You know, everyone has heard the saying, “God is love” but some make the mistake of thinking that God is only love. Love is but one of God’s many character traits. As I said earlier, He is also TRUTH. John 17:3 says that He is, “the only TRUE God.” Jesus said, “I am the way, the TRUTH, and the life.” (John 14:6). The Holy Spirit is called the “Spirit of Truth” (John 16:13)

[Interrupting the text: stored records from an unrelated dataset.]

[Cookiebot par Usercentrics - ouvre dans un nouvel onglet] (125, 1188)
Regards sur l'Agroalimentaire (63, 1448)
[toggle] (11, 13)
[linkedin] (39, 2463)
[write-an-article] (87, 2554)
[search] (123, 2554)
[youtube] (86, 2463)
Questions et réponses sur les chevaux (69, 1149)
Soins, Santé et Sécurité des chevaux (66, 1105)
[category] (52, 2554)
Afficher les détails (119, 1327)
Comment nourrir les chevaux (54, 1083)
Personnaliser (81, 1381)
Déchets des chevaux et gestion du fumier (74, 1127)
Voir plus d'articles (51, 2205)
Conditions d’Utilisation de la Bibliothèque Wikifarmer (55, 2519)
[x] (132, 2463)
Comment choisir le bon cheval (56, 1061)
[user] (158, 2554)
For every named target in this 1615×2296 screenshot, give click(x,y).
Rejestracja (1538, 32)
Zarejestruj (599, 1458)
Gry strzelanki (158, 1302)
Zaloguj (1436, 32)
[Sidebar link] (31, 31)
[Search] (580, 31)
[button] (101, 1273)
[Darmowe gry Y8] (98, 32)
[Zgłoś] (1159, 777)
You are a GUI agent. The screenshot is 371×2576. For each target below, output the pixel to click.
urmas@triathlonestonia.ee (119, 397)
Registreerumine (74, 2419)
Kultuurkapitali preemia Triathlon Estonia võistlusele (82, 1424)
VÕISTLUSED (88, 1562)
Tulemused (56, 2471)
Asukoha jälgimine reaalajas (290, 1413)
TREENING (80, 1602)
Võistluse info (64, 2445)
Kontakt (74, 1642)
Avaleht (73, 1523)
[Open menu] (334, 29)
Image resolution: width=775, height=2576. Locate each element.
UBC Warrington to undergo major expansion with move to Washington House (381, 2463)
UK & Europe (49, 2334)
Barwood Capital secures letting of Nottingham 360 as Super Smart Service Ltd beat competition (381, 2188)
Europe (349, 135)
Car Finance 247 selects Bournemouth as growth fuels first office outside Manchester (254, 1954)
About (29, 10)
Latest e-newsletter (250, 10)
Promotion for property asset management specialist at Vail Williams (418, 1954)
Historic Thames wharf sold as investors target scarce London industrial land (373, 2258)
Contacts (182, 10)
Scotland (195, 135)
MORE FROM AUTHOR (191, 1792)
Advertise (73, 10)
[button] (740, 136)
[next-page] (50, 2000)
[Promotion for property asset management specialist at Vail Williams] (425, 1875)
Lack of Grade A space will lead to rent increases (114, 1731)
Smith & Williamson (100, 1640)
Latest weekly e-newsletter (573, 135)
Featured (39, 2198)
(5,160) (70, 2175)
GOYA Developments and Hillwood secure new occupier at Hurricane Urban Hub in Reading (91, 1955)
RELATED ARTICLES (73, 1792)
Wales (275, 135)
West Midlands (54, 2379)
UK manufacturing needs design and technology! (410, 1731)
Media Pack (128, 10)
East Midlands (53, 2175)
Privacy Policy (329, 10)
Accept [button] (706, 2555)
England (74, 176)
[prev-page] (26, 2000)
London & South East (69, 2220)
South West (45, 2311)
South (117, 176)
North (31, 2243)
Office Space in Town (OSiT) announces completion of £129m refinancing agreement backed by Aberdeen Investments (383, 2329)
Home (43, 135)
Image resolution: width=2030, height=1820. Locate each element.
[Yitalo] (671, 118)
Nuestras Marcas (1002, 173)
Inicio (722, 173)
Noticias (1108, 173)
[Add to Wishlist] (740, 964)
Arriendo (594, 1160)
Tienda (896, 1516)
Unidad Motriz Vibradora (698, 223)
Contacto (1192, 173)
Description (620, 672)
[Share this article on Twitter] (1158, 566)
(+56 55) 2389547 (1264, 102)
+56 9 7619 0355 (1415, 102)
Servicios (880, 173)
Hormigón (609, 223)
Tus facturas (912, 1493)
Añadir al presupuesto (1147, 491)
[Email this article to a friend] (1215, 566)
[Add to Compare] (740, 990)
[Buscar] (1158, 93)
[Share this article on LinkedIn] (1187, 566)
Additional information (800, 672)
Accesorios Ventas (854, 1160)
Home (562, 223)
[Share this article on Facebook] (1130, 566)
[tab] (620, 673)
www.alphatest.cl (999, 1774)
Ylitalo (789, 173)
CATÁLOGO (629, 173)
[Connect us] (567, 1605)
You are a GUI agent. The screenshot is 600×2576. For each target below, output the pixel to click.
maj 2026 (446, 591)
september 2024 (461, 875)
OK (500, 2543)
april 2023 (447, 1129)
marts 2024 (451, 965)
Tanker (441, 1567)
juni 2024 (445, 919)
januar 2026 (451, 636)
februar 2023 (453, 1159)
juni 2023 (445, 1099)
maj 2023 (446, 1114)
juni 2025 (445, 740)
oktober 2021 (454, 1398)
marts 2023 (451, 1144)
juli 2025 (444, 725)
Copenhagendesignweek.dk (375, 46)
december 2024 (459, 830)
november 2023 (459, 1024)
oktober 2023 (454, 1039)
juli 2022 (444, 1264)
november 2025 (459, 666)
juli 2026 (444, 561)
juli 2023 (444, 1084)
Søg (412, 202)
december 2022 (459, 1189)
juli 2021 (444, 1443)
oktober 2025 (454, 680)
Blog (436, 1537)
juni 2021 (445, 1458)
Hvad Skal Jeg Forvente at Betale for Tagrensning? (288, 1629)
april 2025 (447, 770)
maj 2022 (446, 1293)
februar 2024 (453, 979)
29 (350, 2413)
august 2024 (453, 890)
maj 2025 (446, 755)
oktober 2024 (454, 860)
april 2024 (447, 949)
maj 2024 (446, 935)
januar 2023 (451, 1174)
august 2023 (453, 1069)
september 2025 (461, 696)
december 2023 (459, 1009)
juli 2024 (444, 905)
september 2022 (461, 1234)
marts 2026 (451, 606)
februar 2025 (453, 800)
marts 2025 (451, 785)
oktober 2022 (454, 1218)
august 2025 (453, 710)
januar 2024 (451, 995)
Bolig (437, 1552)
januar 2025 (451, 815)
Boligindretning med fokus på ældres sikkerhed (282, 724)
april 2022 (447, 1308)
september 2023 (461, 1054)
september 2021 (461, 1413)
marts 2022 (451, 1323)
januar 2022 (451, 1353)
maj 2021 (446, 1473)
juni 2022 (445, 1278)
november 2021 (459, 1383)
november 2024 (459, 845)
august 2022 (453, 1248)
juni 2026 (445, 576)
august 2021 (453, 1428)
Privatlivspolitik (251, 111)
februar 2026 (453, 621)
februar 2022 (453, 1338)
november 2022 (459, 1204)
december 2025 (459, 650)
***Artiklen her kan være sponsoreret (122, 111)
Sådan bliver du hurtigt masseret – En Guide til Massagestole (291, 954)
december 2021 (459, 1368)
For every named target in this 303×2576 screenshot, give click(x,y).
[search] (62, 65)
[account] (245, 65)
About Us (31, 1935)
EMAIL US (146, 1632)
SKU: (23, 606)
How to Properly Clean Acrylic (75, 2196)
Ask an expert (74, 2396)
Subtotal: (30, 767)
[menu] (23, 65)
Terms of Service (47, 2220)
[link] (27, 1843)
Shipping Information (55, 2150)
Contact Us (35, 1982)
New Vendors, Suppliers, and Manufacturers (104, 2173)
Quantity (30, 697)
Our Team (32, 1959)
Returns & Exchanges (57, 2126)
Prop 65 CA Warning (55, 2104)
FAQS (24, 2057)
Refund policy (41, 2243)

So—just as God defines what it means to be good, holy, and pure; He also defines what it means to be true. And as such He cannot tolerate falsehood. In some ways it’s like a person who has allergies. When Daniel was little we learned that he was allergic to cat hair. Daniel’s immune system was overly sensitive to the stuff. It attacked cat dander it in the same way that it would an invading bacteria or virus. His eyes watered and itched. So what did we do? Well, we removed him from places where there are cats. Daniel and cats didn’t mix. Now the analogy is not perfect, but it really is much the same way with God and lying or for that matter, with God and ANY sin. God doesn’t just choose to dislike sin. By His very nature, He will not tolerate the presence of sin. So when we callously, thoughtlessly lie in the course of everyday life, we are separate ourselves from Him. We move farther from Him. We become like those people Paul was describing in Romans 1 when he said, “…they exchange the truth of God for a lie.”
You know the GREATEST lie we tell is when we say we don’t need God’s forgiveness for the times that we break His commands. 1st John 1:8 & 10 says, “If we claim to be without sin, we deceive ourselves and the truth is not in us….If we claim we have not sinned, we make Him out to be a liar and his Word has no place in our lives.” So, the first step to accessing God’s help in obeying this and all of His commandments is to be up front with Him—HONEST—about our sin. Verse 9 promises that if we do, “He is faithful and just to forgive us and to cleanse us from all unrighteousness.” This morning, in the privacy of our seats many of us may need a time of honesty assessment after which we ask God to forgive us for the times we have intended to deceive other people or times we have used the truth to hurt others rather than build them up. Others may need to trust God’s promise to bless us when we obey His leading in our lives. You may need to take Him at His word and join this church or give your life to Him as Savior and Lord. You may need to turn in your VISION Sunday card. Whatever decision you have to make, we invite you to do so as we stand and sing.